Rather than hewing to a tight editorial voice, New York-based quarterly CLOG selects a singular subject for each issue and promises to unpack it “from multiple viewpoints and through a variety of means.” The most recent issue takes on the architectural typologies of the modern data center – both studying the physical reality of information infrastructure and imagining new figurations that might better reflect our digital age.
An overwhelming proliferation of short essays—44 features total in the slim, 127 page volume, each only a few pages in length—function as historical background, case study, research exercise, conjecture and pure architectural folly. All, however, are predicated on the existence of a unique spatio-temporal relationship in our contemporary society between architectural form and digital technology. As quoted early in the issue, Mies van der Rohe claimed in a 1950 address to IIT “wherever technology reaches its real fulfillment, it transcends into architecture…it is the crystallization of its inner structure, the slow unfolding of its final form.”
Positivism aside, this blurring between what constitutes a “building” versus what you might, depending on your level of technological sophistication, call “infrastructure,” “wires,” or just “ugly stuff,” has a long dialogical history. Modernism’s persistent obsession with the factory and Reyner Banham’s “A Home is Not a House” essay in Art in America (April 1965) both display a certain shared affection among architects for the utilitarian – are the windowless concrete monoliths that house our Instagram photos and most intimate Google queries a holdover from that industrio-fetishistic era? Or do they simply have no need to perform for us any longer? Luiz André Barroso and Urs Hölzle pull contemporary Warehouse Scale Computers (WSCs) into that same discourse, noting that “perhaps most importantly, WSC designers – software, hardware, mechanical, electrical, environmental, thermal and civil engineers – don’t erect a building and then populate it with computer gear but instead design one massive computer whose chassis just happens to look like a warehouse.”

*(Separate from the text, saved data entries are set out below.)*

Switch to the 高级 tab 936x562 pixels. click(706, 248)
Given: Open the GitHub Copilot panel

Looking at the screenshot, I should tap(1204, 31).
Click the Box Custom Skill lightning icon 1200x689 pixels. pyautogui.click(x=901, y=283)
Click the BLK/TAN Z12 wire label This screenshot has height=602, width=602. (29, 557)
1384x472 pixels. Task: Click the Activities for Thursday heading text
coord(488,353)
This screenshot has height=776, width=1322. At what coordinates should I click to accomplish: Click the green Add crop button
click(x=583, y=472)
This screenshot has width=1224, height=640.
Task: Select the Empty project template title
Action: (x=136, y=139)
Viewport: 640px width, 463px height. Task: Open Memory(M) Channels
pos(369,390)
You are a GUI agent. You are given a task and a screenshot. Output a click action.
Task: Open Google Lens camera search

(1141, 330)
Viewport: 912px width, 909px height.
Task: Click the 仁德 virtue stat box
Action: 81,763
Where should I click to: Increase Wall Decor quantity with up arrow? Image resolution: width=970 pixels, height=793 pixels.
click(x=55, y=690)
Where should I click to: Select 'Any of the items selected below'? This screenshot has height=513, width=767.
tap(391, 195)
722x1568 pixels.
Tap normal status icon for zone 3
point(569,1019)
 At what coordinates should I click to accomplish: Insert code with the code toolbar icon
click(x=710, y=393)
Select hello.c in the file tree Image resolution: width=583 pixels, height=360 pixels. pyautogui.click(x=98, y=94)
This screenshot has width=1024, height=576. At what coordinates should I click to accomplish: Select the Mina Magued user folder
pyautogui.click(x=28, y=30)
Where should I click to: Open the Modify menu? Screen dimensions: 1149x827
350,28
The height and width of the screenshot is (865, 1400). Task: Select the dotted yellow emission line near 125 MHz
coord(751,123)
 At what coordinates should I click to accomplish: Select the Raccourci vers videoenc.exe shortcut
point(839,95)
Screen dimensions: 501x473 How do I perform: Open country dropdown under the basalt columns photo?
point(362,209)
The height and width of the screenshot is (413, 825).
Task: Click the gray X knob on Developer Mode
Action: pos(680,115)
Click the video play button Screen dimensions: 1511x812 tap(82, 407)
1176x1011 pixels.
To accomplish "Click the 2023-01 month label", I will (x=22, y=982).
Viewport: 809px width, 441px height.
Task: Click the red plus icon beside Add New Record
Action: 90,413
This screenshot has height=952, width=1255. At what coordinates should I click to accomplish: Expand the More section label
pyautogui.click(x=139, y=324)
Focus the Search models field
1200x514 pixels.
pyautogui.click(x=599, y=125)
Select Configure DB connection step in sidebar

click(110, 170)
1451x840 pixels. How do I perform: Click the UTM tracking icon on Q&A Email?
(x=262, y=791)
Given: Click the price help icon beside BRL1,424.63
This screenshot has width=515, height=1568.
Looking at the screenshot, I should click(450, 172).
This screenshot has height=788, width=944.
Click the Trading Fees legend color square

These buildings, designed for use by non-humans, are having an increasingly hard time fitting into our human environment. They have squeezed out of our offices and urban centers to the margins – simultaneously actual spaces like Prineville, Oregon and retrofitted long line telephone equipment buildings and nominally heterotopic virtual places like our black boxed smart phones and the ubiquitous Cloud. Though the iterations and proposals included in Data Space seem still to take their cues from the science fiction of Cold War archetypes – think British country estates and underground lairs – the question of an aesthetics of data storage is an apt one. For both human and non-human use, the “real” materiality of the aforementioned objects seem to be constantly in flux.
As noted by Jonathan Liebenau, contemporary information theory takes its cues from Euclid, referring to data as a “dimensionless quantity.” The infinitesimal contained within four walls, alternately meant to obfuscate their purpose and attract consumer attention from the outside world, is a strange notion and a tall order placed before designers: to find a counterpoint between the data byte and “the human soul” – each one, writes Liebenau, “an entire world, each one an infinity.”